WORK REQUEST - Copy out, unchanged, every line from the start of the records to the line that contains "Task: Click the horizontal", and stop there.
== SOURCE MATERIAL
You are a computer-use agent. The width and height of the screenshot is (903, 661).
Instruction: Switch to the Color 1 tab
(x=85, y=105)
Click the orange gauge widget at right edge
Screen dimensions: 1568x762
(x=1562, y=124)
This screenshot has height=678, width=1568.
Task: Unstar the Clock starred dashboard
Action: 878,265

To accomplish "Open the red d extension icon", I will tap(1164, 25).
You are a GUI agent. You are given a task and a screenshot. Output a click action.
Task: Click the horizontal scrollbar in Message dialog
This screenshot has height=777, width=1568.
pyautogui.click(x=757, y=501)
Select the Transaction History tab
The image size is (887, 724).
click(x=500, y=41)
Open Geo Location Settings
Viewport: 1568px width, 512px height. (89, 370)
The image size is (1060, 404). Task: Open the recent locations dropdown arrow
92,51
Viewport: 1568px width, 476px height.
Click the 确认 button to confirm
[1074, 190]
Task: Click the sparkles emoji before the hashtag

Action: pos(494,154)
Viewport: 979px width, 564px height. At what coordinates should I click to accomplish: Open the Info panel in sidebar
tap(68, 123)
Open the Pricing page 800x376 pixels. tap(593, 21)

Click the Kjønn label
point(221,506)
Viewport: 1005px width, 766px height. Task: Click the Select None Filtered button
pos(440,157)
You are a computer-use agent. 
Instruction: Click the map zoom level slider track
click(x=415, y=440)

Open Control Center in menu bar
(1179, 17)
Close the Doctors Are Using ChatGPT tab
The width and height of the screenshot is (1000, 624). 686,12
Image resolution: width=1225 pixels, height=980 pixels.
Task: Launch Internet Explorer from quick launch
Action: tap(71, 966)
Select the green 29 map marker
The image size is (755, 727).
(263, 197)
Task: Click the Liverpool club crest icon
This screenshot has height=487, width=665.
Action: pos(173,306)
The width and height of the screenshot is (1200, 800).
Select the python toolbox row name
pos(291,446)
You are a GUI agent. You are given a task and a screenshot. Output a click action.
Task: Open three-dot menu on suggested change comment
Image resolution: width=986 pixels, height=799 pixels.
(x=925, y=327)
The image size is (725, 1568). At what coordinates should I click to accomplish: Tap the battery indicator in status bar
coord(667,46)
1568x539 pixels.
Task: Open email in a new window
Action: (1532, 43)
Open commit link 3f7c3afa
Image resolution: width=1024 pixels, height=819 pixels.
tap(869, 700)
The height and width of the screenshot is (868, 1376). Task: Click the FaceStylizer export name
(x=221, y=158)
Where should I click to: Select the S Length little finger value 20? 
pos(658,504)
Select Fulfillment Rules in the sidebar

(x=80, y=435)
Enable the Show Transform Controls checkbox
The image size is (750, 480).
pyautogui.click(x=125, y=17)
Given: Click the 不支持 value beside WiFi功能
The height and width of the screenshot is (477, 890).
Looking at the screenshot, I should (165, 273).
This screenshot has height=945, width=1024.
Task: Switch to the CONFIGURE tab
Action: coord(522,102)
====
EXPECTED ANSWER -
You are a computer-use agent. The width and height of the screenshot is (903, 661).
Instruction: Switch to the Color 1 tab
(x=85, y=105)
Click the orange gauge widget at right edge
Screen dimensions: 1568x762
(x=1562, y=124)
This screenshot has height=678, width=1568.
Task: Unstar the Clock starred dashboard
Action: 878,265

To accomplish "Open the red d extension icon", I will tap(1164, 25).
You are a GUI agent. You are given a task and a screenshot. Output a click action.
Task: Click the horizontal scrollbar in Message dialog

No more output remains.